Auctions: Down Memory Lane

The sale of Israeli and International art is replete with Israeli painters, major and minor.

cabessa 88 (photo credit: )
cabessa 88
(photo credit: )
It's been a long time since we heard from Hammersite.com (Ben Ami International Art Auctioneers), but we have just received the color catalogue of their December 12 sale of Israeli and International art, which will take place at the Trade Fairs and Convention Center in Tel Aviv. The sale is replete with Israeli painters, major and minor, and the catalogue is, in fact, a walk down memory lane. However, viewed from a platform somewhere in 2005, the lots appear mostly sentimental and gloomy, a characteristic of their times.
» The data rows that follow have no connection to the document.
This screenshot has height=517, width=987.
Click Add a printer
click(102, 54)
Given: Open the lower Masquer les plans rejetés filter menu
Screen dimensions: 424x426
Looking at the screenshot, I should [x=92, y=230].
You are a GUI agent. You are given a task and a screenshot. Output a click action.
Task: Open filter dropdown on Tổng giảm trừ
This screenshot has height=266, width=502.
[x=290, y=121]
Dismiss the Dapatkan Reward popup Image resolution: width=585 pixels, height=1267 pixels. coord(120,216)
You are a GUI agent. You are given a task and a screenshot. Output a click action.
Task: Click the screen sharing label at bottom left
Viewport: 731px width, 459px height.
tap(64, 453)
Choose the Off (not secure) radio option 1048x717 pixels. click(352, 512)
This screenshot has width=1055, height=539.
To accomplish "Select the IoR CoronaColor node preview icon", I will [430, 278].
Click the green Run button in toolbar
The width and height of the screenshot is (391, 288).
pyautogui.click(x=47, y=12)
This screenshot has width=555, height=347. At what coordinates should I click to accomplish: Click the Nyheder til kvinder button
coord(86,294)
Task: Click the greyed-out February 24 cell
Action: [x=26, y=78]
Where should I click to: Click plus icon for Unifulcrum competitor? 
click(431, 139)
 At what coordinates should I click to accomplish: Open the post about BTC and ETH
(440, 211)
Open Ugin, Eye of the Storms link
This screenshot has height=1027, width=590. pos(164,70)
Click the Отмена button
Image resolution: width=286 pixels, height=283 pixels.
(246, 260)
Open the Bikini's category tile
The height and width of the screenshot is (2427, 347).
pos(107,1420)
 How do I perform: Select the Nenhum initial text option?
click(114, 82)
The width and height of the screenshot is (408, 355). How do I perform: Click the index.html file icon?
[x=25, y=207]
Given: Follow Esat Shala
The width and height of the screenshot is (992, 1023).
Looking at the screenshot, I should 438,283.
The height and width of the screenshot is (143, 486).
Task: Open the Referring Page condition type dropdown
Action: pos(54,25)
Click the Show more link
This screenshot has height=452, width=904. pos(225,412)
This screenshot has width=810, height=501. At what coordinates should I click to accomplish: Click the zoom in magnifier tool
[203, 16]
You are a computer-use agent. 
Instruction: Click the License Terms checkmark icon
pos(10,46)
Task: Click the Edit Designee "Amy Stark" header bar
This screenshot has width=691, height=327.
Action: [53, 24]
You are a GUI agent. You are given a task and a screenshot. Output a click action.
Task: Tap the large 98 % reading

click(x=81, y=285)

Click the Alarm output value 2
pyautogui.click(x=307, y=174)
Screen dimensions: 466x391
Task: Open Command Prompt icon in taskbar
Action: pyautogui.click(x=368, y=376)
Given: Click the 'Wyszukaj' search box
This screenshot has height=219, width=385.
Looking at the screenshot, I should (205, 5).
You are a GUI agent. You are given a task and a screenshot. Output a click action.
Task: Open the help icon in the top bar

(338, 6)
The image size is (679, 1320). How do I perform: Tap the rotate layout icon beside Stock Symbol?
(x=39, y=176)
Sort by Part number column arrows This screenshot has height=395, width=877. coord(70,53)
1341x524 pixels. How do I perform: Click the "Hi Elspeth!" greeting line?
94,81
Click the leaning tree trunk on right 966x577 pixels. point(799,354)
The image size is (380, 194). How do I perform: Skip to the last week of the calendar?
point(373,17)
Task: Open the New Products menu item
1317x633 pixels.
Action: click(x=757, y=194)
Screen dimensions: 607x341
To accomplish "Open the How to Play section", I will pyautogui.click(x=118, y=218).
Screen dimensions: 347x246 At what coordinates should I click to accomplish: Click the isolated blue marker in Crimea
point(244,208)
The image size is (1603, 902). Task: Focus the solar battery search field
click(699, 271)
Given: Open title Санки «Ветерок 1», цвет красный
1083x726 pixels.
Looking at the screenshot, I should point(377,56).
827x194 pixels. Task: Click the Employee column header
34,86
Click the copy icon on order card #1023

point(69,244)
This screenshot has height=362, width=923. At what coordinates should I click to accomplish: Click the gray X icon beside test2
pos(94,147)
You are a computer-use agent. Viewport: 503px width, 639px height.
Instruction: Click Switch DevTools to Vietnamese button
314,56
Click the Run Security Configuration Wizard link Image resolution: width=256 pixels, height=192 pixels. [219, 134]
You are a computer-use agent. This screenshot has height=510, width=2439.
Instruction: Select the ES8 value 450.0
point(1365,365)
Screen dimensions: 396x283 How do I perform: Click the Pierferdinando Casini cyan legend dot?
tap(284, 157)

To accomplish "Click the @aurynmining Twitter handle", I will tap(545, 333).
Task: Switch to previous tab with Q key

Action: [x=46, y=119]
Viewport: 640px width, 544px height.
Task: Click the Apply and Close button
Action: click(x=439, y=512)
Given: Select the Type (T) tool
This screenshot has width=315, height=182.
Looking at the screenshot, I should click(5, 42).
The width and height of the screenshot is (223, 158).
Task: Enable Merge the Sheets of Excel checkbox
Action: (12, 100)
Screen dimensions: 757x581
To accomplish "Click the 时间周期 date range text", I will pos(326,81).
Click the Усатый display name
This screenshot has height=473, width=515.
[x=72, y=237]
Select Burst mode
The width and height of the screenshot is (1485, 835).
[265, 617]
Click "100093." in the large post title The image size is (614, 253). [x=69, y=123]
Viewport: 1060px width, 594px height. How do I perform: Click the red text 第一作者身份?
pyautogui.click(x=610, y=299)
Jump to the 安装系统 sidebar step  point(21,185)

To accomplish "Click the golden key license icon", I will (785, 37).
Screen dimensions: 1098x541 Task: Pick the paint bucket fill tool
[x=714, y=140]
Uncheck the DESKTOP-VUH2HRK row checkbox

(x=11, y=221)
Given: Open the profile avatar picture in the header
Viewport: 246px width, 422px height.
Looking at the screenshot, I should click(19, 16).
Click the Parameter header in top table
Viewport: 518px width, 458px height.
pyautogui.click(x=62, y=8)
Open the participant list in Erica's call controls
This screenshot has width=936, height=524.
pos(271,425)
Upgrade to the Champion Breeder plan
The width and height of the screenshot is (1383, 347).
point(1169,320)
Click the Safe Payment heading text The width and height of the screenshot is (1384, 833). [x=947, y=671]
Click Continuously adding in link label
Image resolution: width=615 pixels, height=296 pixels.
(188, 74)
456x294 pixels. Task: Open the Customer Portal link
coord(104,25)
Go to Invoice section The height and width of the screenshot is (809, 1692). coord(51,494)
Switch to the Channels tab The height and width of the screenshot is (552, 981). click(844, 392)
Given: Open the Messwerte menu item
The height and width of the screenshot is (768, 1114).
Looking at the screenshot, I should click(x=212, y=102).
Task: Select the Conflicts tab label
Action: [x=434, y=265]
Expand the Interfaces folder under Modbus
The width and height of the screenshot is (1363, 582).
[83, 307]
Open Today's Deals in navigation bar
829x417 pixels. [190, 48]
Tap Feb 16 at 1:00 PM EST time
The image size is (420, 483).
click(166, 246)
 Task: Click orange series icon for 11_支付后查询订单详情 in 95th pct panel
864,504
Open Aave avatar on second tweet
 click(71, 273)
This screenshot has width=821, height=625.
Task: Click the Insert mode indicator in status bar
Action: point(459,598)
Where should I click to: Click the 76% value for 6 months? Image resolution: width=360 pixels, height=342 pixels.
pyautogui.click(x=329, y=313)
The top lot, with a median estimate of $200,000, is an oil from 1903 by Abel Pann, which depicts in literal terms the aftermath of a pogrom. It belongs perhaps in a historical museum rather than in the living room of a wealthy collector. The cover lot is a major Zaritzky abstraction, one of the best of his Tsuba series from 1970 ($80,000-$120,000). Another surprise lot is a panorama of the Temple Mount painted in 1926 by Ludwig Blum, in a style nearer that of the Tel Aviv school of "primitives" than his later post-impressionist pot-boilers. This unique lot may well reach its top estimate of $60,000. Another notable lot is a 1913 oil of a woman seated next to a vase of flowers, an early and rather stiff formalization by the Russian-Jewish painter Robert Falk, who died in 1958 ($30,000-$40,000). There was a fine Falk in last month's Sotheby's sale of Russian art, and an even finer one in Christie's Russian sale, both from the 1920s and very much more expensive; both were painted with confident verve at a time when Soviet tolerance of avant-garde art was coming to an end. An unusual lot is a posterish portrait from 1960 of conductor Sir Malcom Sargent by Shalom Sebba, a good likeness rendered in the manner of Ludwig Kirschner's famous self-portrait in the Busch-Reisinger Museum at Harvard ($15,000-$20,000). Many New Horizons paintings are at the beginning of the 120-lot sale, while David Reeb, Menashe Kadishman and Pinhas Cohen-Gan bring up the rear. Take a good look at lot 118, a 2003 abstract oil on canvas by the constantly original Miriam Cabessa ($4,000-$6,000).